Wednesday Morning Birding Report, February 27, 2019

It was bitter cold, but sunny, for our outing this week, and a small but hardy group showed up to join me and Dave Weaver for Wednesday Morning Birding. The Parker River National Wildlife Refuge road is closed beyond Hellcat, so we started our excursion at Salisbury Beach State Reservation. Even though the marsh was empty and frozen, we found plenty of ducks near the boat ramp, perhaps in greater numbers due to the flats being covered by ice. American Black Ducks and a few Mallards huddled at the edge of the frozen marsh. White-winged Scoters, Greater Scaup, and a Red-breasted Merganser or two lounged in the creek, while more scoters and some Common Goldeneyes rested on the river. Stopping to look at the rocks along the river bank, we found several little groups of Gadwalls dabbling and exploring around the rocks, along with a big raft of Common Eiders and more scoters foraging along the eddy lines in the river. A few Long-tailed Ducks and Black Scoters flew by as well, and a Red-throated Loon, which have been scarce this year, floated out with the tide.

White-winged Scoter with crab – Stan Deutsch

Greater Scaup – Stan Deutsch
Resting Harp Seal – Stan Deutsch

At Salisbury Beach, we found an ocean that looked quite empty, until we saw another Red-throated Loon and the usual raft of sea ducks off the end of the north jetty. Gulls sat rather than stood in the parking lot, conserving heat carefully. This unremarkable result sent us back to Plum Island. We bypassed the many Canada Geese and American Black Ducks in the river along its south bank at Joppa Flats. From the Plum Island bridge, we noticed a young Bald Eagle soaring over the Plum Island River, then found three more sitting on a large tree that had washed up on the marsh. When one of the eagles took off to tussle with another in the air, another young eagle joined the group, making a total of four subadult birds and one adult all at once!

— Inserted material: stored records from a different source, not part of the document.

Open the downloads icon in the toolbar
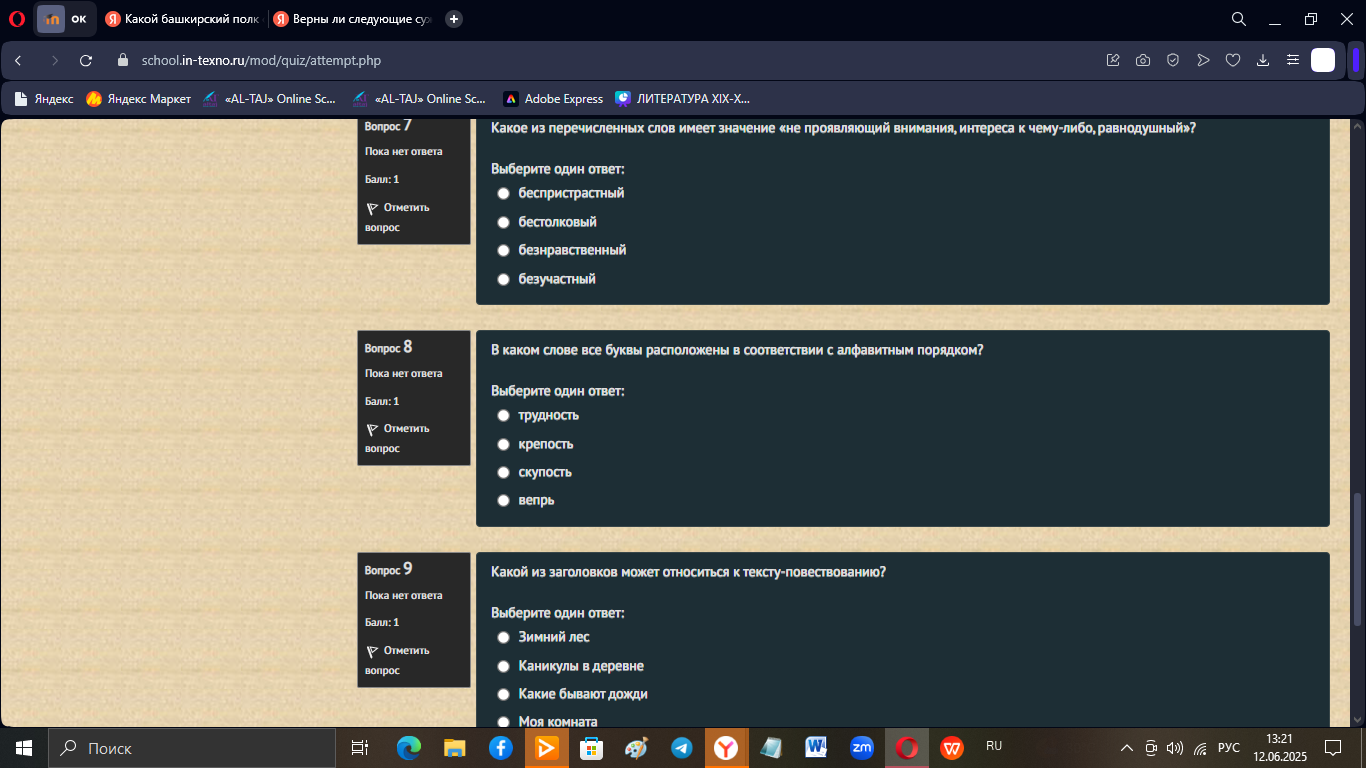1366x768 pixels. point(1263,60)

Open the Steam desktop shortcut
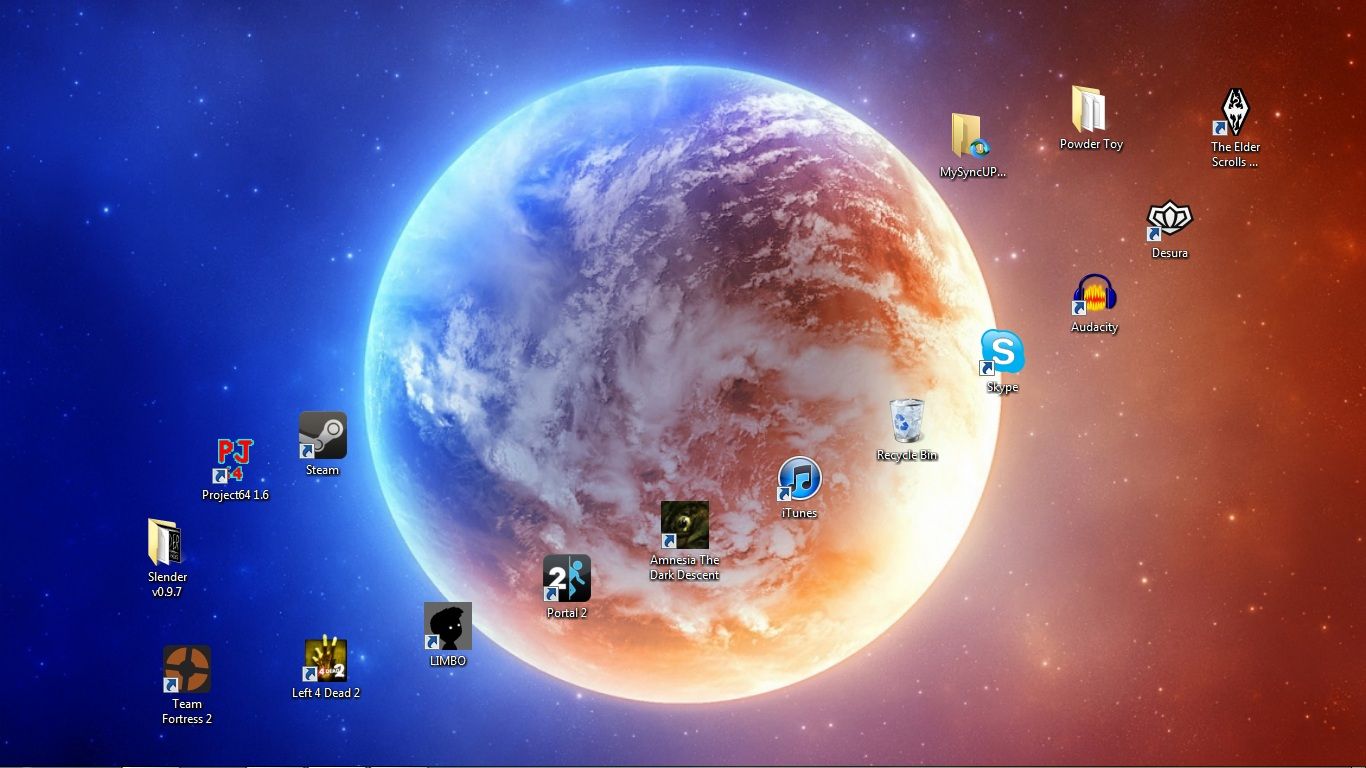pyautogui.click(x=322, y=436)
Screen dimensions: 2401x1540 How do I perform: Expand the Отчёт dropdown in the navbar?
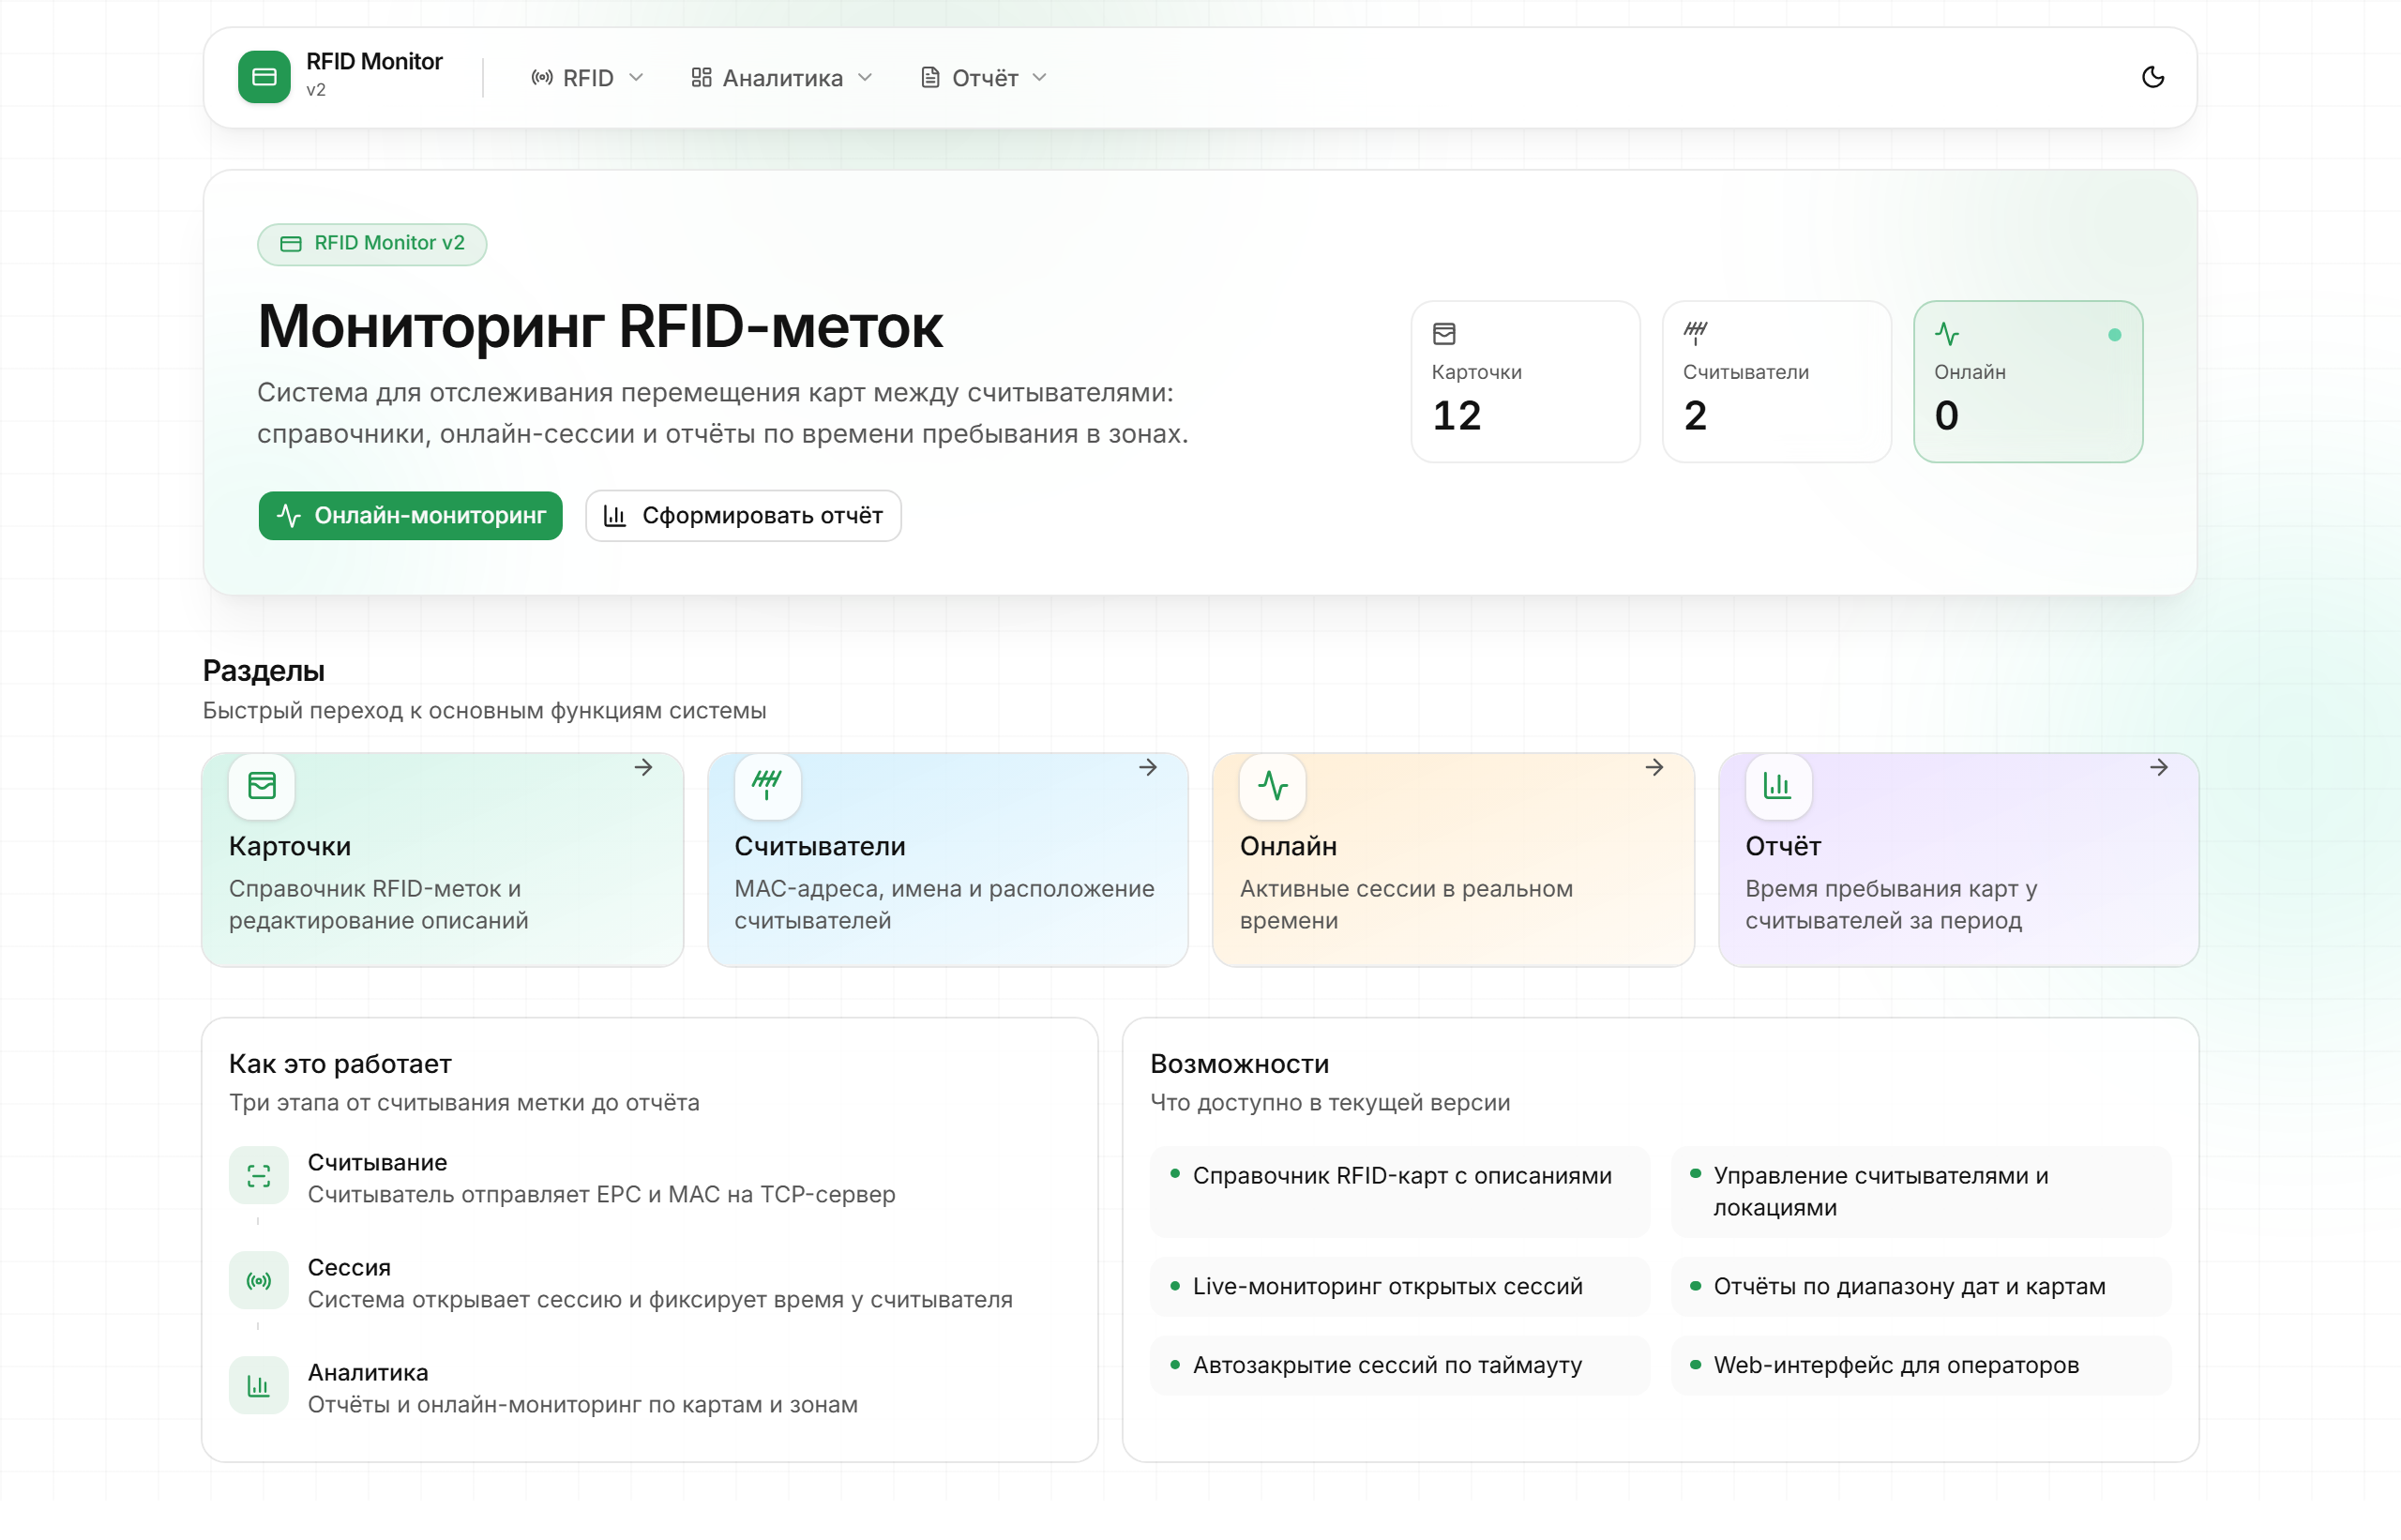tap(983, 77)
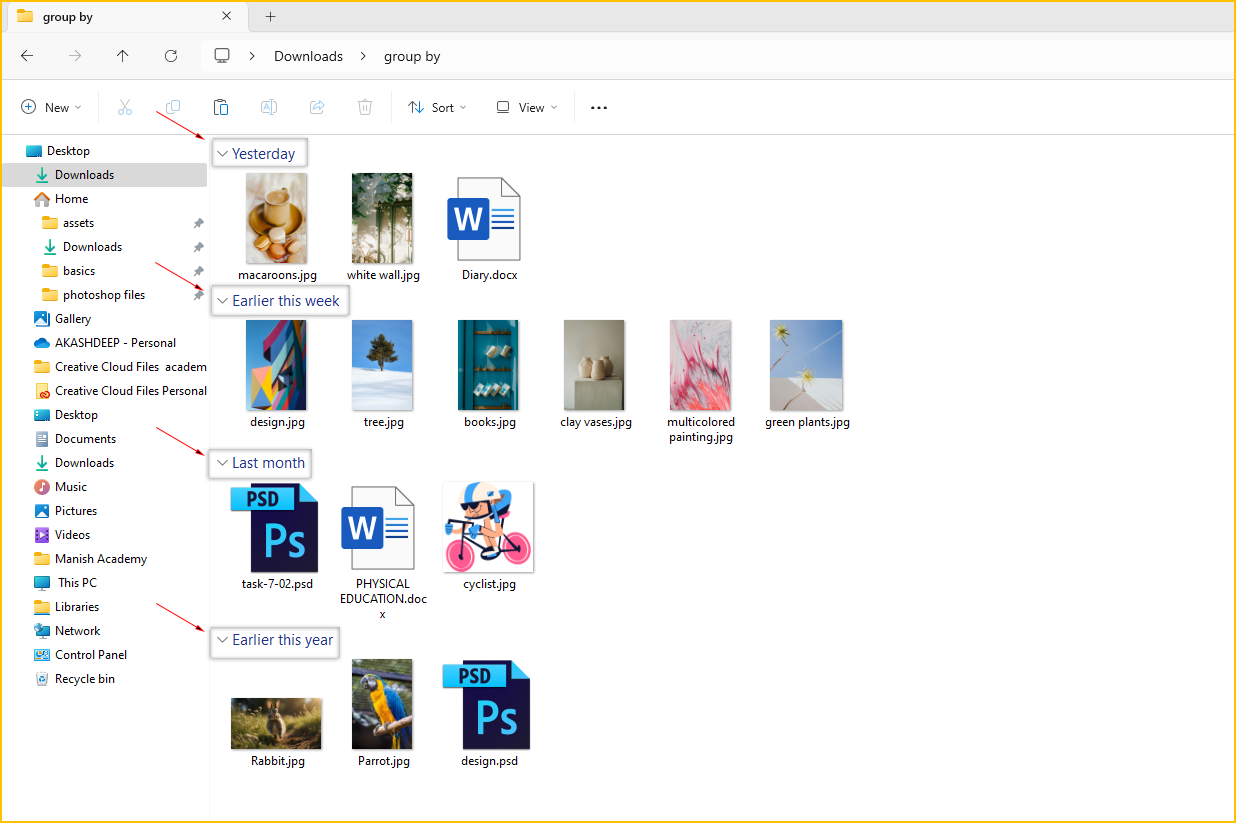Navigate back with the Back arrow
This screenshot has width=1236, height=823.
[27, 56]
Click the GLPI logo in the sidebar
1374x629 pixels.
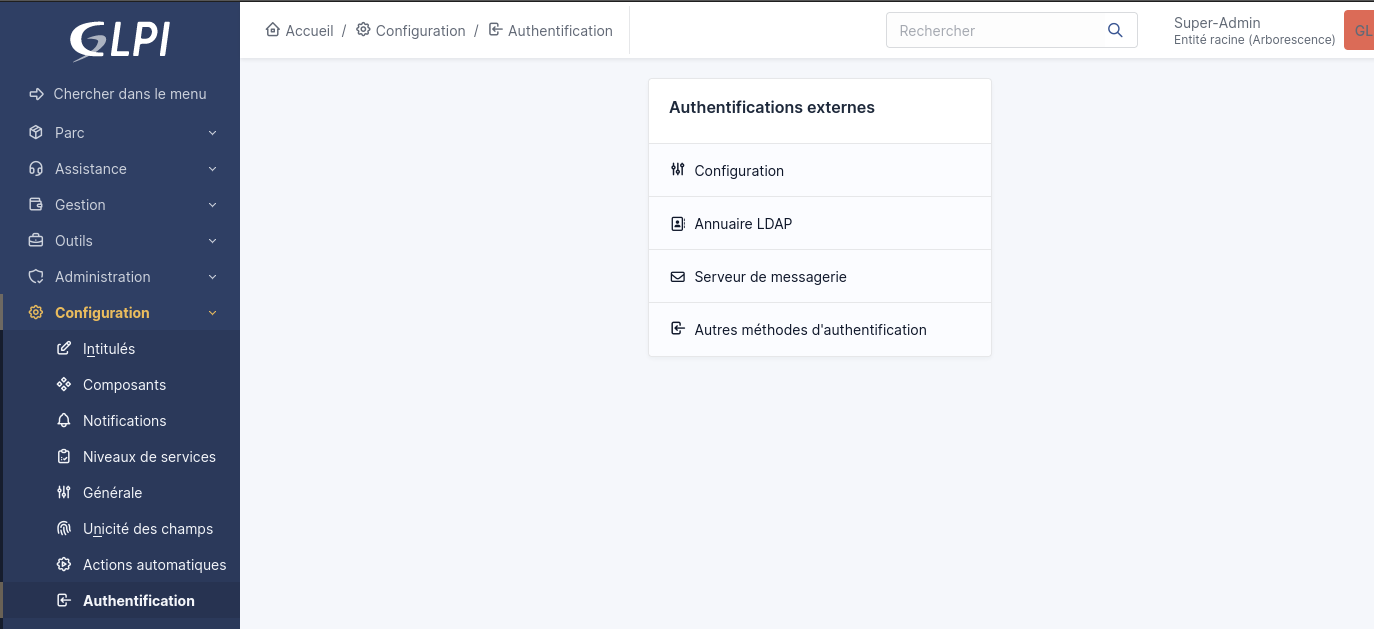pos(119,40)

Bald Eagles on a log – Stan Deutsch

After that record-breaking mini Eagle Festival, we walked away from the wind, up the parking lot #1 boardwalk, and down a few steps from the dune platform to get out of the breeze. As often happens, the sea looked empty, but birds appeared with closer inspection. There were lots of scoters far out, and now and then we would see the white on the wings of one, or a big orange knob on the face to identify the bird as a Black Scoter. A Horned Grebe eventually came into view, then a Common Loon. We turned our faces to the frigid wind and squinted our way back to the wonderfully sheltering vans.

Hoping for an owl or even a hawk to look at, we made our way to The Warden’s as that was all the time we had left. We were delighted, therefore, to find a flock of Snow Buntings vigorously feeding on grist and maybe little seeds along the side of the road near the S-Curves. The sight of winter seed eaters gathering on the roadsides is a striking feature of the season, and you never know if such a flock will contain something uncommon or even rare. These were purely beautiful SNBUs.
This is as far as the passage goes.